ColumnasDr. Guadalupe Estrada R.

Sobre sanguijuelas sociales.

Sobre sanguijuelas sociales.

Por: Dr. José Guadalupe Estrada Rodríguez.

La frase “sanguijuela social” es una expresión despectiva que se usa en las alcantarillas generales para describir a un ser fundamentalmente egoísta que se aprovecha de otros, despojándolos de sus bienes, dinero, energía emocional u otros valores, algo similar a cómo un parásito succiona sangre de su víctima. Este calificativo tambén se lleva con instituciones, partidos políticos o empresas, siempre y cuando cumpla con los requisitos y perfil anteriormente descritos, es decir, vivir a costa de otros. Y para el caso de los personajes o entes públicos, vivir a costa del erario (lo contrario, es un error, como ya dijera un famoso vampiro del presupuesto público en décadas pasadas).

Estos parásitos siempre actúan buscando beneficio propio sin aportar nada, a menudo caracterizados por una actitud insaciable. Al igual que una sanguijuela biológica se alimenta de sangre, la persona u organismo busca succionar recursos materiales, dinero o estabilidad de cualquier naturaleza a costa de sus víctimas.

Si a la anterior descripción le sumamos que estos explotadores de los recursos ajenos también poseen lo que se denomina el instinto de conservación o supervivencia, es decir, ese impulso biológico fundamental que mueve a los organismos a protegerse del daño, la enfermedad o la muerte, garantizando su vida y permanencia en este mundo, pues entonces ya podemos comenzar con la presente monserga, dirigida fundamentalmente hacia una reflexión en la materia que menos nos gusta: el Derecho Electoral.

Todos sabemos que el partido político en el poder (no lo mencionaremos por su apelativo específico) está impulsando una reforma electoral que, al final de cuentas, y para no aburrir al lector, traería como consecuencia última el casi aniquilar al resto de los institutos políticos que actualmente existen, incluidos sus aliados (que no especificaremos por nombre, por temor a ser denunciados por violencia política), por supuesto, y aquí la cuestión, pues sin el voto de estos convenencieros y temporales socios, tal propuesta de cambio constitucional no es factible.

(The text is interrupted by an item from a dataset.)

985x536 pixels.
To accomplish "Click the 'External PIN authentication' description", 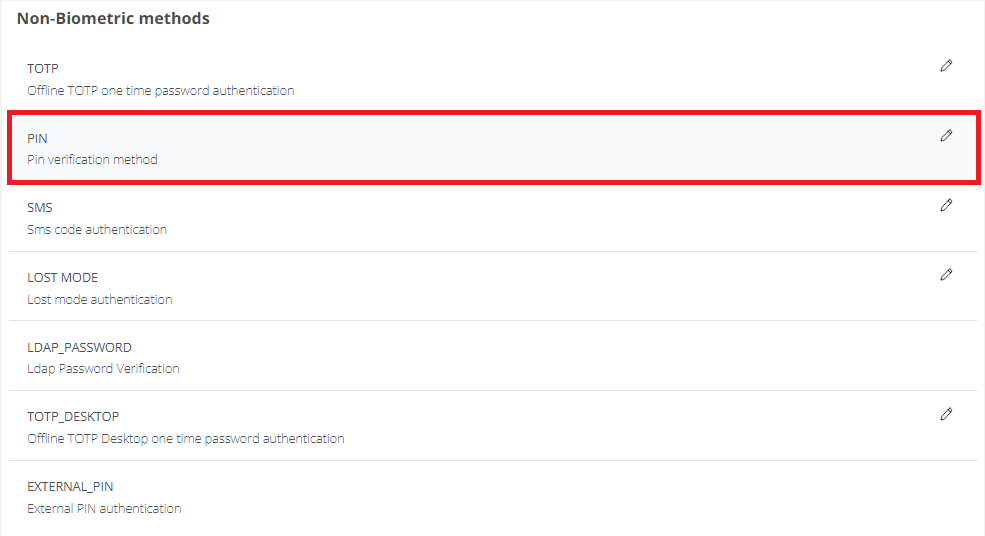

Esta trascendental circunstancia de la vida política actual me llevó a reflexionar: ¿De verdad, a quién, en su sano juicio, se le ocurrió pensar que esos amantes temporales del poder, identificados claramente no de ahora, sino desde su mismo nacimiento, como partidos – sanguijuela, iban a actuar en contra de su mismísima naturaleza, de su ontología básica? ¿A quién, en sus cabales tres neuronas funcionales le pasó por su disfuncional azotea que estos chupacabras de los presupuestos públicos iban a sucidarse, actuando en contra de su más elemental instinto de conservación?

Pues no tengo respuesta, pero este experimento social nos llevará a demostrar, de manera indefectible, cual científicos deschavetados y sin oficio ni beneficio alguno, que las sanguijuelas también poseen instinto de supervivencia.